The above arguments indicate that Driver should output the inverted index as JSON to the default path index.json in the current working directory. The inverted index will be empty, since no -path flag argument was provided.

The following homework assignments and lecture code may be useful to complete as part of this project:

  • The ArgumentParser homework is useful for processing the command-line arguments. This homework can be used directly for your project.

  • The TextFileStemmer homework is useful for converting text files into word stems. This homework can be used directly for your project.

  • The SimpleJsonWriter homework is useful for producing pretty JSON output. This homework can be used directly and extended as needed for your project.

  • The TextFileIndex homework is useful as an example for designing a data structure like an inverted index. Other examples are provided in the object-oriented programming lectures. This homework should not be used directly for your project; a forward index has a different underlying structure than an inverted index.

  • The TextFileFinder homework is useful for listing all of the text files in a directory using functional programming. This can also be done without functional programming using examples from the file IO lectures.

  • The lectures on exception handling, file IO, data structures, and object-oriented programming may be helpful for completing this project. The lectures on inheritance and functional programming may also be helpful, but are not required for core functionality.

You can modify homework assignments and lecture code as necessary for this project. However, for homework, make sure your code is passing all of the tests before using.

You should not wait until you have completed all of the associated homework assignments or covered all of the related lecture content to start the project. You should develop the project iteratively as you progress throughout the semester, integrating assignments and concepts one at a time into your project code.

Hints

Your goal should be to get to testable code as quickly as possible first, and then to focus on passing the functionality tests. One possible breakdown of tasks are:

  1. Figure out how to run tests individually and focus only on the first test method until that test passes.

  2. Create code that handles parsing command-line arguments for the first test. Output the parsed arguments to the console.

  3. Create code that is able to parse the single text file specified by the first test into word stems. Output the stems to the console.

  4. Create code that is able to write the word stems to the JSON file specified by the first test. Do not worry about the data structure or format of the output file yet.

  5. Compare the actual output file produced by your code to the expected file. While the output format will not match, you want to check the same stems are found in both files.

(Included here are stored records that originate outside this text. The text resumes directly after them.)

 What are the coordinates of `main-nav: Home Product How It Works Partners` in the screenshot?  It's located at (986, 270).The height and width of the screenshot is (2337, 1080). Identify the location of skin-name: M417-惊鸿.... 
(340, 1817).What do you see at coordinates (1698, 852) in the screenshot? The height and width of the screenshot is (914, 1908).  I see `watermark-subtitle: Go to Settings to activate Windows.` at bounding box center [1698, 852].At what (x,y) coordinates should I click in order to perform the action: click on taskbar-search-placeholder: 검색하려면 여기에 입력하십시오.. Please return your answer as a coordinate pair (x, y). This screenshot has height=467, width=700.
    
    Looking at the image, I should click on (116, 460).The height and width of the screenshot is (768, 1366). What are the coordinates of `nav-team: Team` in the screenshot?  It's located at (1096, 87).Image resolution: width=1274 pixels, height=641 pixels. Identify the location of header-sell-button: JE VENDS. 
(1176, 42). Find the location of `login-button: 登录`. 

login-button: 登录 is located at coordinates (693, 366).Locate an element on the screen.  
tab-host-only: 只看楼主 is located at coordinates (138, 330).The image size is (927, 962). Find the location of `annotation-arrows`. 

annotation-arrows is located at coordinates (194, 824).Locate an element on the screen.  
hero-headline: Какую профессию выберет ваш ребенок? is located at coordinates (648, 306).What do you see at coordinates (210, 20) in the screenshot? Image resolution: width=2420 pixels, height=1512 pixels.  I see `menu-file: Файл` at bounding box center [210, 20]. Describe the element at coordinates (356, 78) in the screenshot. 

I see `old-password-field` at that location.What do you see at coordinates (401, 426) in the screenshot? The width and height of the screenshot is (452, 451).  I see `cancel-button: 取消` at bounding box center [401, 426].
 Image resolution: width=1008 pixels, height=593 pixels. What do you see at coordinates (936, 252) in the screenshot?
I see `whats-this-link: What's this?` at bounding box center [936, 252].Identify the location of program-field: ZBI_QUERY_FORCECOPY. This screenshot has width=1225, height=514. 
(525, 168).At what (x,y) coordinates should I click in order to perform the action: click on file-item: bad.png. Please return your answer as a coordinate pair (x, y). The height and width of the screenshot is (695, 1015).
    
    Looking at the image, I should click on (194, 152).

You now have testable code at this point. Keep in mind the tests provided only test the final output of your Java program. You are responsible for testing the individual components of your code.

Once you have testable code, try working on the following:

  1. Create the data structure that will store your inverted index.

  2. Create code to output your data structure to file, but not yet in the right format. Check that the word stems, path locations, and word positions match the expected output.

  3. Create code to output your data structure to file in proper “pretty” JSON format.

Start trying to pass all of the single file tests. Do not move on until the tests for single files are passing. Then, try the following:

  1. Create code to find all of the text files in a directory.

  2. Create code (ideally reusing what you already have) to process the text files into your inverted index data structure.

Then, start trying to pass the directory tests. Do not move on until those tests are passing. Finally, work on the exception tests last after everything else is passing.

It is important to get started early so you have plenty of time to think about how you want to approach the project and start coding iteratively. Planning to complete the code in too large of a chunk is a recipe to get stuck and fall behind!

 These hints may or may not be useful depending on your approach. Do not be overly concerned if you do not find these hints helpful for your approach for this project.